» WHAT TO WORK ON:
1. From the passage on Oswald and the Kennedy assassination evidence, list the pieces of evidence it says were handled or identified on the TSBD 6th floor.
2. Write out the part of the Oswald passage from "Ofc. Baker inquires" up to and including "to be tried.", word for word.

» GIVEN PASSAGE:
#####

Ofc. Baker inquires as to his identity, and Truly vouches for him. Baker detects nothing symptomatic in the calm demeanor of a person who would have had to diagonally cross a spacious 6th floor to hide a rifle, wipe it down, then rapidly descend four flights of stairs and not manifest anything–from sweats to a post-crime-of-the-century adrenaline rush–to a police officer on a manhunt.

* From the handling of three shell casings and “sniper-perch” boxes to the (“murder weapon”) bolt-action Mannlicher-Carcano rifle, which was initially identified as a “Mauser,” the evidence identified on the TSBD 6th floor would be subject to jurisdictional subplots and generic sloppiness. The upshot: Chain-of-evidence custody and crime-scene tampering would have been a prosecutorial nightmare had Oswald ever lived to be tried.

* Oswald’s ostensible escape plan included the Texas Theater. Such public venues were classic rendezvous venues among the cloak-and-dagger set. Oswald’s behavior, after entering without paying admission, was, to say the least, curious. According to a concession witness and several patrons, Oswald bought popcorn and then–in a theater holding 900–sat next to one of the approximately 20 patrons there at that mid-day hour to watch “Cry of Battle.” Then he relocated twice more to position himself next to a patron. Then the police entered.

Was he there to meet someone? Or was this–after leaving his rental room–just part of his logistically-baffling version of fleeing?

#####

» ENTRIES SUPPLIED:

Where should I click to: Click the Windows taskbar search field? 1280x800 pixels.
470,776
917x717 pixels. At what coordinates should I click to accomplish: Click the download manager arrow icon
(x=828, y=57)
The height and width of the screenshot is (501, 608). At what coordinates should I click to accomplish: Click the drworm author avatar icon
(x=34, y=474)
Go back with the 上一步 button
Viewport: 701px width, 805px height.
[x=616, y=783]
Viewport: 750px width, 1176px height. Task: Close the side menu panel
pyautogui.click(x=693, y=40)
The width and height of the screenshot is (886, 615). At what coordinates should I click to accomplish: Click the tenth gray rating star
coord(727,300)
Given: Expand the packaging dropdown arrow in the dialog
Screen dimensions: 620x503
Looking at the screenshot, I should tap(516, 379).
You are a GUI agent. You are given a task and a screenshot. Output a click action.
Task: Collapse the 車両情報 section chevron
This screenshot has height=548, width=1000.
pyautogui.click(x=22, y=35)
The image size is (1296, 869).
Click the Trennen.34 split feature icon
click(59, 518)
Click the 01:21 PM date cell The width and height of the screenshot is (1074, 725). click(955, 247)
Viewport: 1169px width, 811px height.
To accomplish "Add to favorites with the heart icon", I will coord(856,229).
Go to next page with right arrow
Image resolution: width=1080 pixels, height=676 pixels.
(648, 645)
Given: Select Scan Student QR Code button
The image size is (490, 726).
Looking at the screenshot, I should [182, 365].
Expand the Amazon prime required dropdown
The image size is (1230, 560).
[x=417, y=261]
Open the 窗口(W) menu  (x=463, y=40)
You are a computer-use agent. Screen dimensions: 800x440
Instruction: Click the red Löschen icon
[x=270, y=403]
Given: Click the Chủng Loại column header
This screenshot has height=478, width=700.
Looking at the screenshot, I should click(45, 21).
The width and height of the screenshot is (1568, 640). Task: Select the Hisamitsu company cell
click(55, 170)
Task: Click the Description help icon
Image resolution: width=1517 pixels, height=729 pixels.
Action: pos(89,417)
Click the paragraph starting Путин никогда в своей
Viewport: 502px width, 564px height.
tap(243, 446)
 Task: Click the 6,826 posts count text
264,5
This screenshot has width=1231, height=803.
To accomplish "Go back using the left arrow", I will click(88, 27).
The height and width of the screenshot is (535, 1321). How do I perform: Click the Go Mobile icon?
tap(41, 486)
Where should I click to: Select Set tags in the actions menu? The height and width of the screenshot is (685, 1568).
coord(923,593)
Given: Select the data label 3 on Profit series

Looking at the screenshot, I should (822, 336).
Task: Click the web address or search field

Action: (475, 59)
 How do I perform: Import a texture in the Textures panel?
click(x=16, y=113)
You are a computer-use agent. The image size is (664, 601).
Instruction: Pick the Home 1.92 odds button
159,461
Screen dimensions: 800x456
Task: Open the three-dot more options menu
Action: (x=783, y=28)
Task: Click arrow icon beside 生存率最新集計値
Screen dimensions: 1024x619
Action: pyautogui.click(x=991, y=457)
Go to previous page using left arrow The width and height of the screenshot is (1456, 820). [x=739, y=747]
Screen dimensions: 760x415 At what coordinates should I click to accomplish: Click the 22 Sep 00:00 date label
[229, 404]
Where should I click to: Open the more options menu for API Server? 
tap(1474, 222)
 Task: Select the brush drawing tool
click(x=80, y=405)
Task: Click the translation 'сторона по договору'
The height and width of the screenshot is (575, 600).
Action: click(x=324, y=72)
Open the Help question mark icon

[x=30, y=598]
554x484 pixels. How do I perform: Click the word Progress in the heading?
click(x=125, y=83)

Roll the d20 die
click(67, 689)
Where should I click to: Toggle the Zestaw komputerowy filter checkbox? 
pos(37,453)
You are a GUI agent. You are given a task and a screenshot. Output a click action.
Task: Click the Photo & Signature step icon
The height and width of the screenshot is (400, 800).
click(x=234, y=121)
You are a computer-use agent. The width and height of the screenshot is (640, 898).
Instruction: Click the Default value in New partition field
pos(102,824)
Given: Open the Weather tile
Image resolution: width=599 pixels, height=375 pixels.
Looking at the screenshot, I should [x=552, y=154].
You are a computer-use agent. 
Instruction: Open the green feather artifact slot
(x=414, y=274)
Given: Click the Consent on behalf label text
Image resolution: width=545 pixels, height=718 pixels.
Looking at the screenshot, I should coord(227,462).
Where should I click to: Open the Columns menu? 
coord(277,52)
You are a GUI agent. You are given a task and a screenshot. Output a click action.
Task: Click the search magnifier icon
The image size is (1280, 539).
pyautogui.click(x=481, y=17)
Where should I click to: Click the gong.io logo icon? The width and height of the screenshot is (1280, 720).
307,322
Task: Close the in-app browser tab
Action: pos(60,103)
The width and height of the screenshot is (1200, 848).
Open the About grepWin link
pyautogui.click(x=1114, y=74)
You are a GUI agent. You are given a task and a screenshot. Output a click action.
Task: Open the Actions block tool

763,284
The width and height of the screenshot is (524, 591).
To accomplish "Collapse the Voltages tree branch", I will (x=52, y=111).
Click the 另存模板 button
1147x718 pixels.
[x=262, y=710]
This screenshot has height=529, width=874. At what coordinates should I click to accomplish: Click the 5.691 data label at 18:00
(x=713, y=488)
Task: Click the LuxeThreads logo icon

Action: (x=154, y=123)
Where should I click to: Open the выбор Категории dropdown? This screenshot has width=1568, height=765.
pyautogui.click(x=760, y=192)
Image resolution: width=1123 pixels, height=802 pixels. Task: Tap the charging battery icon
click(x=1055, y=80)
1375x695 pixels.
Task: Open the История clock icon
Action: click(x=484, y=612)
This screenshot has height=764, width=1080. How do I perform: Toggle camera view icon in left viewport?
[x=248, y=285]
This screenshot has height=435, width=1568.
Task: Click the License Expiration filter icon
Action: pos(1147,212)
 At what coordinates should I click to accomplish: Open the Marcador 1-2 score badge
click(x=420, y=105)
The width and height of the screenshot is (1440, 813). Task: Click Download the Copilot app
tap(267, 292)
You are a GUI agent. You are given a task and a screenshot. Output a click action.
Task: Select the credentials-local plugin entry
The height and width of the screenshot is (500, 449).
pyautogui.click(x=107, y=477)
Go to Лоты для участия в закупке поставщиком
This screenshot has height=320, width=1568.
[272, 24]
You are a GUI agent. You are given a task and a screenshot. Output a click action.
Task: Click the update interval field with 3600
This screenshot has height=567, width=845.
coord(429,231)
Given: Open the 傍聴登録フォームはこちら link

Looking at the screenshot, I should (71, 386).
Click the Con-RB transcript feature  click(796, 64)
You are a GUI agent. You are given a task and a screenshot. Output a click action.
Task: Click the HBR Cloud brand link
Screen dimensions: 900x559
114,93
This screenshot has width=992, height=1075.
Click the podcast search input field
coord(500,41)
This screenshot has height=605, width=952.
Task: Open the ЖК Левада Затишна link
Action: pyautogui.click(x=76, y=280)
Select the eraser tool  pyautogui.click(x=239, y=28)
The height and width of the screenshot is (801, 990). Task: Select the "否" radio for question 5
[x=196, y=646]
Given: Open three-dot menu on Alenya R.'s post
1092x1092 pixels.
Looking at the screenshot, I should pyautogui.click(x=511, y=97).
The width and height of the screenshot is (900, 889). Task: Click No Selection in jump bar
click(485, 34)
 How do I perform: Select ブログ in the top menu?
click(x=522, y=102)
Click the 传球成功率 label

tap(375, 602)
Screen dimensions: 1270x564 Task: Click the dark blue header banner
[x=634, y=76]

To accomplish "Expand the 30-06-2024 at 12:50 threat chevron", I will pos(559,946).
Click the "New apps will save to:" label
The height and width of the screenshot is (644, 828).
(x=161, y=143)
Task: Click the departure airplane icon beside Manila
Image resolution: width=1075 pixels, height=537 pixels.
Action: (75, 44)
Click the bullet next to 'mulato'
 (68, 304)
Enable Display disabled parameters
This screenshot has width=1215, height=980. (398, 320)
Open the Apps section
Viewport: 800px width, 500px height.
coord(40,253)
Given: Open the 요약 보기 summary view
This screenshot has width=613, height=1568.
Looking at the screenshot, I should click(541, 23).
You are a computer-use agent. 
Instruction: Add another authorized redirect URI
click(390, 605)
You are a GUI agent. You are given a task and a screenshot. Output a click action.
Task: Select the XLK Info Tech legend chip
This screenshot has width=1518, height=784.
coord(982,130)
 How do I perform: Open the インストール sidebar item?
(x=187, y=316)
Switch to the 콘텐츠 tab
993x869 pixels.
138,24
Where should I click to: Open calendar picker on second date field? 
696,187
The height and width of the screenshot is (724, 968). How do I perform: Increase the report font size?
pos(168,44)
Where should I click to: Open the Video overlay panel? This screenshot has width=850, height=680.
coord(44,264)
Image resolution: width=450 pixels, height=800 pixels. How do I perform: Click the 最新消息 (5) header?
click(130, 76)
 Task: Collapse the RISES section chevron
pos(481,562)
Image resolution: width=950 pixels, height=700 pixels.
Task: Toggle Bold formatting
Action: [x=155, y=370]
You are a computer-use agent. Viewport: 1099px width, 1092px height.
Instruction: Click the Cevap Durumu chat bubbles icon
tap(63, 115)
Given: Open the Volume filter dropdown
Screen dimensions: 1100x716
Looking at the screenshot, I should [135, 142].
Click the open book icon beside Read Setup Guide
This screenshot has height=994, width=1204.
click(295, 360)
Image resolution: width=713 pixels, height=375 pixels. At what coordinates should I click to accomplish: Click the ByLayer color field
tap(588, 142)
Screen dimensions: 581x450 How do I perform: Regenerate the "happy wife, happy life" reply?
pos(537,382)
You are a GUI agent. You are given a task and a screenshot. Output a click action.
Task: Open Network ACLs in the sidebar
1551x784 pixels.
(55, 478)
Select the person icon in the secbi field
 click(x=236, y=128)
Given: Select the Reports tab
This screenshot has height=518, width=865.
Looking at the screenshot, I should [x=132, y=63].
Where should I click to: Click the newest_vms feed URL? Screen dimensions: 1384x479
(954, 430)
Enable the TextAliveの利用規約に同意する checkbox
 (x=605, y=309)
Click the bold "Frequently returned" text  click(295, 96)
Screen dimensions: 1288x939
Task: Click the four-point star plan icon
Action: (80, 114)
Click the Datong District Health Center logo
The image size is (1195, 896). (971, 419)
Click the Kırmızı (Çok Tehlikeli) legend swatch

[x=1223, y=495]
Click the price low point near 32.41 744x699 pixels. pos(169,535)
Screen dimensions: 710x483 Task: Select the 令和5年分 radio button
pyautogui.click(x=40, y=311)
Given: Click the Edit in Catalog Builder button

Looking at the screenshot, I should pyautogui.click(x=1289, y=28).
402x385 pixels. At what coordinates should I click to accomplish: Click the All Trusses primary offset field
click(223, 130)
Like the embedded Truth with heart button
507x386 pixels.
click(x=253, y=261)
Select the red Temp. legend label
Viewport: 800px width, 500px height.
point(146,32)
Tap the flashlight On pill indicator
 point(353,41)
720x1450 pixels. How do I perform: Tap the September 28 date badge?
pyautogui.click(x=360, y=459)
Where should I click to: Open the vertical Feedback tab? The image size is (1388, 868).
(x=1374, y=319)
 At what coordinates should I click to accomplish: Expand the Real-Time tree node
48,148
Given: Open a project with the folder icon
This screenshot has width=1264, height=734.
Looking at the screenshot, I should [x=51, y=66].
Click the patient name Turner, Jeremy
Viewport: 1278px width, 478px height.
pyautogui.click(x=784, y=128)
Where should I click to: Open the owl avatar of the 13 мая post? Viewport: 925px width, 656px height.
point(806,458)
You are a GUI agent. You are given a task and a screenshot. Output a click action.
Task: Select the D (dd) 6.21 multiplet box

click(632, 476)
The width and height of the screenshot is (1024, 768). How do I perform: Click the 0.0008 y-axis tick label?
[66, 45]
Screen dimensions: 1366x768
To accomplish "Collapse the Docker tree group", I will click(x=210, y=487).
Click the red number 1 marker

#####

» RESULTS:
1.
- Three shell casings
- "Sniper-perch" boxes
- The bolt-action Mannlicher-Carcano rifle (the "murder weapon," initially identified as a "Mauser")

2.
Ofc. Baker inquires as to his identity, and Truly vouches for him. Baker detects nothing symptomatic in the calm demeanor of a person who would have had to diagonally cross a spacious 6th floor to hide a rifle, wipe it down, then rapidly descend four flights of stairs and not manifest anything–from sweats to a post-crime-of-the-century adrenaline rush–to a police officer on a manhunt.

* From the handling of three shell casings and “sniper-perch” boxes to the (“murder weapon”) bolt-action Mannlicher-Carcano rifle, which was initially identified as a “Mauser,” the evidence identified on the TSBD 6th floor would be subject to jurisdictional subplots and generic sloppiness. The upshot: Chain-of-evidence custody and crime-scene tampering would have been a prosecutorial nightmare had Oswald ever lived to be tried.